Red Storm (computing)

Red Storm is a from 2004 by Cray Inc. as successor of ASCI Red for Sandia National Laboratories in Albuquerque (New Mexico) built supercomputer. He is the first model with the Cray XT3 architecture for high-performance computers and is used for simulation tasks, including under the U.S. Advanced Simulation and Computing Program.

Construction

The system consists of 14,348 compute nodes, each consisting of a dual-core AMD Opteron processor for computation tasks and a PowerPC 440- based processor ( SeaStar ) exist for communication tasks. Is a MPP system with distributed memory and MIMD architecture.

The operating system is on the computational processors Catamount (based on that used in ASCI Red Cougar ) and to the communications processors, a variant of Linux.

The system occupies an area of ​​about 300 square meters and has a power consumption of approximately 2.2 MW.

Performance

In the first phase, from 2004 onwards, the system reached 10,386 at 2.0 GHz clocked single-core Opterons a Linpack performance of approximately 42 teraflops.
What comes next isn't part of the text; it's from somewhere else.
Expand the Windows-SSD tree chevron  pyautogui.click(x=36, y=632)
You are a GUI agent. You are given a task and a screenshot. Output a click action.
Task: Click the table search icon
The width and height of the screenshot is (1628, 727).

Following the increase in the number of nodes to 14,348 and the conversion to 2.4 GHz dual-core Opterons (2006 ) the total output rose to 101.4 teraflops ( 124.4 TFLOPS peak power ), which Red Storm Rank 3 (June 2007) the TOP500 list of supercomputers behind the Blue Gene / L at Lawrence Livermore National Laboratory ( 280.6 TFLOPS ) and the "Jaguar" at Oak Ridge National Laboratory occupied ( 101.7 TFLOPS ).